Gov. Jerry Brown signs an extension of California's cap-and-trade program in July. (Eric Risberg / Associated Press)
Gov. Jerry Brown signs an extension of California's cap-and-trade program in July. (Eric Risberg / Associated Press)

Although California’s cap-and-trade program was designed to combat climate change, a new analysis predicts it could also provide significant cash — as much as $8 billion in a decade’s time — for state and regional programs.

The report issued Tuesday by the independent Legislative Analyst’s Office projects a wide range of revenue generated by the sale of permits for companies to emit greenhouse gases beyond a state-ordered emissions cap. The most recent auction of those emission permits brought in more than $800 million.

The analysis warns that annual cap-and-trade revenue beyond 2020 is “highly uncertain,” and offers a possible range from $2 billion in 2018 to almost $7 billion in 2030 — the final year of the program under legislation Gov. Jerry Brown signed in July.

The estimate of $8.3 billion in 2027 is the high-water mark for any year in the report. Researchers cite a number of factors that make a specific prediction impossible, including future technology that allows industries to cut greenhouse gas emissions easily and thus pass on purchasing emission allowances.

“While it is clear that there will be additional revenues to the state beyond 2020, the amount that will be generated annually is highly uncertain,” the report reads.

Money collected from the sale of pollution permits is required to be spent on programs combating climate change. A portion of the money also is earmarked for the state’s high-speed rail program.

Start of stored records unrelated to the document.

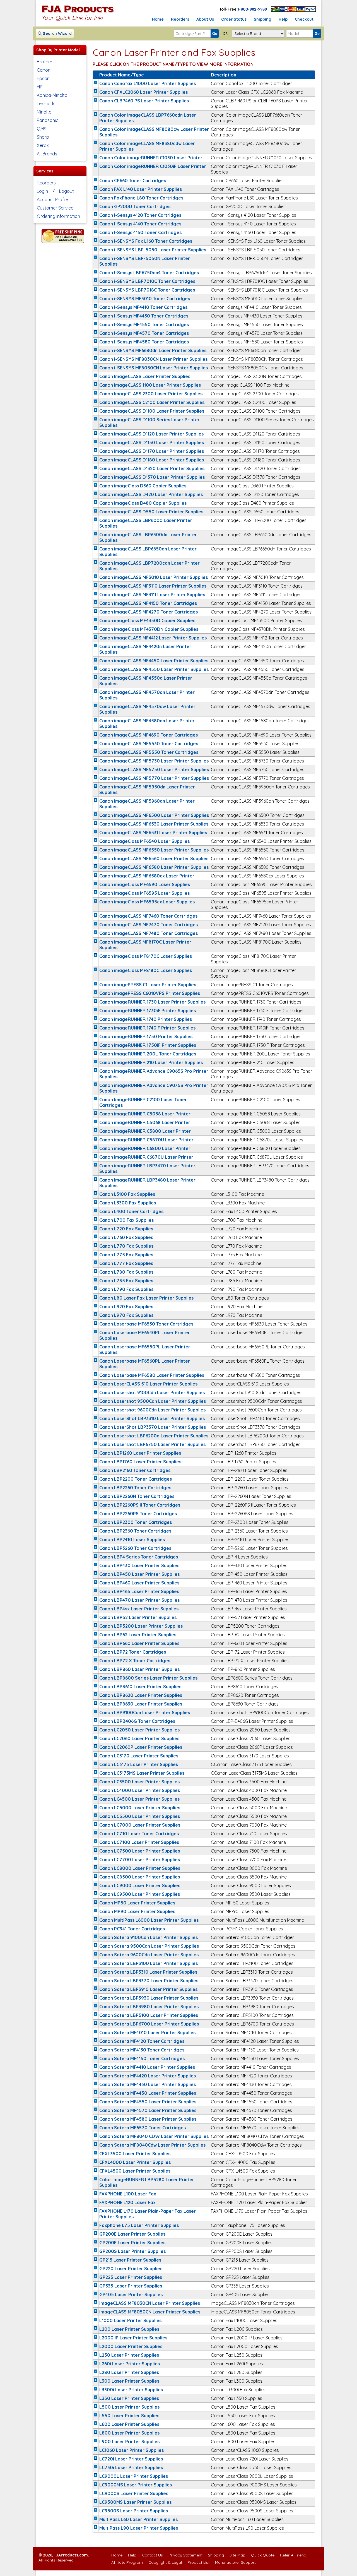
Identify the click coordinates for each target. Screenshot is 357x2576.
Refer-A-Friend (293, 2555)
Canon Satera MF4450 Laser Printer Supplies (147, 2093)
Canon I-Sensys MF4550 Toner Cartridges (144, 324)
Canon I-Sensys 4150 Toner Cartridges (140, 232)
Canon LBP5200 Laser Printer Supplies (141, 1626)
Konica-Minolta (52, 95)
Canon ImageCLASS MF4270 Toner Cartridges (148, 612)
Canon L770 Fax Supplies (126, 1246)
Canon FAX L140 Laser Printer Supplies (140, 189)
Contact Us (152, 2555)
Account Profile (52, 199)
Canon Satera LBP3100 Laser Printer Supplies (148, 1963)
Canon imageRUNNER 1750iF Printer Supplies (147, 1045)
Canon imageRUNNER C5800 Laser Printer (145, 1131)
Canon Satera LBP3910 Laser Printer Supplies (148, 1989)
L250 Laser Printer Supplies (129, 2355)
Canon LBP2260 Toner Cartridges (135, 1487)
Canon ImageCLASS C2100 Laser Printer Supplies (151, 402)
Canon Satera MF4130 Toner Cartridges (141, 2050)
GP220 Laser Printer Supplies (130, 2268)
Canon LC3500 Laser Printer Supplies (139, 1781)
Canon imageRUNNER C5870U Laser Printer (146, 1140)
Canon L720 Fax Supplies (126, 1229)
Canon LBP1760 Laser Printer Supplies (140, 1461)
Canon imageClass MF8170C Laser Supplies (145, 956)
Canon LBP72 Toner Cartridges (132, 1652)
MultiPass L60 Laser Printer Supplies (138, 2519)
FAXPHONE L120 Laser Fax (127, 2202)
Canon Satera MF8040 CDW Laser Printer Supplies (154, 2136)
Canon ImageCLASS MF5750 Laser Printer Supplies (154, 769)
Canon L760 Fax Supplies (126, 1237)
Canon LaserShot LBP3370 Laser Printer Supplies (152, 1427)
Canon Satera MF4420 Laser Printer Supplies (147, 2076)
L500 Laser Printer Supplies (129, 2407)
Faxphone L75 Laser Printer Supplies (139, 2225)
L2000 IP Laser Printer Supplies (133, 2338)
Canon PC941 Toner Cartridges (132, 1929)
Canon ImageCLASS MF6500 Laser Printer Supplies (154, 815)
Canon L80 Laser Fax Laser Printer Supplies (146, 1298)
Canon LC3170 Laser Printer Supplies (138, 1756)
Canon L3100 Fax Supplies (127, 1194)
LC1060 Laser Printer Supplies (131, 2450)
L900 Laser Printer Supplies (129, 2441)
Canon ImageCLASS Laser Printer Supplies (144, 376)
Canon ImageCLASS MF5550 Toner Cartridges (148, 752)
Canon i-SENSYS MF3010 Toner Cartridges (144, 298)
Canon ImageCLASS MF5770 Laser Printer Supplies (154, 778)
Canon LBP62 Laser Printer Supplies (137, 1634)
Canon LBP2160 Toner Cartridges (134, 1470)
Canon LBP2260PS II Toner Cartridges (139, 1505)
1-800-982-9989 (252, 9)
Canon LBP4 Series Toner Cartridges (138, 1557)
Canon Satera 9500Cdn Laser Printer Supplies (149, 1946)
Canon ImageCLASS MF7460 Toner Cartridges (148, 916)
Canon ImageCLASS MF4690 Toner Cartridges (148, 735)
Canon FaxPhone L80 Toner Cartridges (141, 198)
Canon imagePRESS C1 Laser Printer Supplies (147, 984)
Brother (44, 61)
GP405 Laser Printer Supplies (131, 2294)
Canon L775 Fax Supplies (126, 1254)
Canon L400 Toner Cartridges (131, 1211)
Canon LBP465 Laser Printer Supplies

The report urges lawmakers to provide oversight for future decisions made by the California Air Resources Board, the agency that has taken the lead on climate change efforts. In particular, the analysts warn that allowing businesses to stockpile too many permits — ones bought at current low prices — could lead to excessive greenhouse gas emissions in future years, potentially even causing the state to miss its annual benchmark as soon as 2024.